Andy Hamilton is a Bristol-based home brewer, teacher, gardener and forager. His first book, Booze for Free, was a guide to growing and foraging ingredients for making your own beer and wine. Brewing Britain, subtitled The Quest for the Perfect Pint and How to Make It has a wider scope, still covering the brewing element but adding a more general guide to beer and beer styles as well.

The format is very much that of a practical handbook for the total novice, starting with how to analyse beer: the colour, aromas and flavours and how they’re achieved; glassware, serving temperature and cellaring. The second section moves us on into making our own beer, introducing the basics of sanitising, taking readings, priming and bottling, followed by concise descriptions of what’s involved in kit, extract and all-grain brewing, and a guide to trouble-shooting problems in finished beer.

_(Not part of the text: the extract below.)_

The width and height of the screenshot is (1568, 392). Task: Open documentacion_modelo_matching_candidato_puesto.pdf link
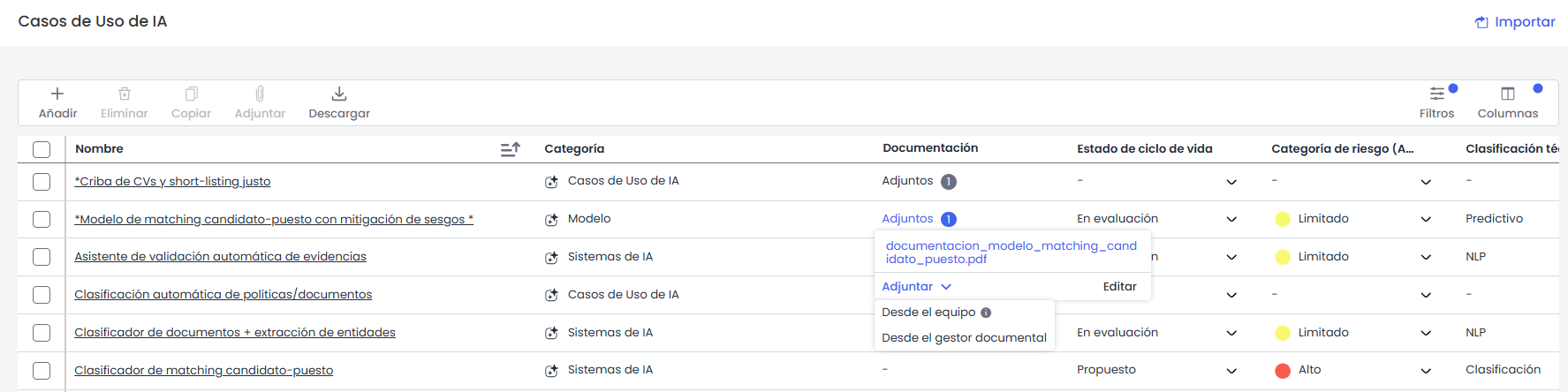tap(1011, 253)
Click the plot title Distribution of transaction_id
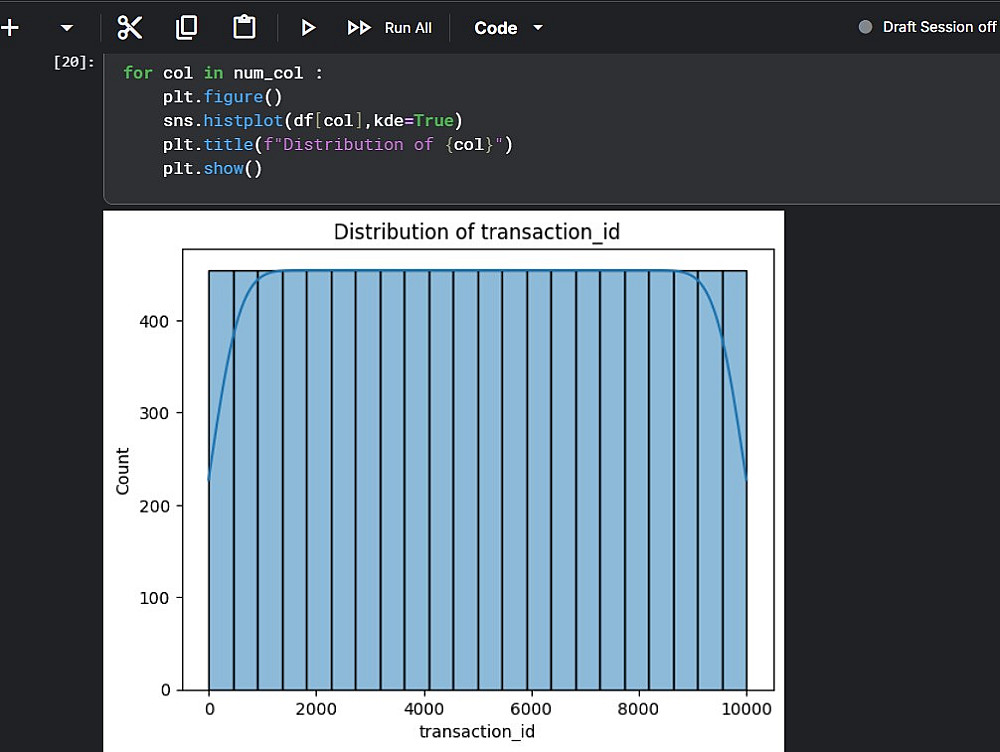Screen dimensions: 1000x752 click(476, 232)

Once we’re au fait with the drinking and the brewing, Andy takes us back to the fundamentals with a guide to creating ingredients. If you fancy growing barley on the allotment or in the garden, there’s a guide here to how much space you’ll need, what seeds to buy and how to get the best yield. A couple of pages are dedicated to the malting and kilning process which, although I’m sure it’s considerably more complex than described here, should be plenty to get the beginner started. Beer’s other ingredients are covered next, both in terms of how to use them, and in a more descriptive encyclopedic way: the attributes of commonly used hop varieties are provided in detail, though no such detail is given for yeasts, which would have been useful.

The second half of the book is a guide to British styles, with a description of the famous examples, plus several homebrew recipes for each one. It finishes with a directory of beer festivals, off licences, homebrew suppliers and breweries, though this is unlikely to be of use to anyone outside the UK.

Overall it’s an odd miscellany, though is well-written and accessible. There are better, glossier guides to craft beer and more accomplished technical home brewing manuals, but for the newcomer to both worlds, this is a helpful starting point.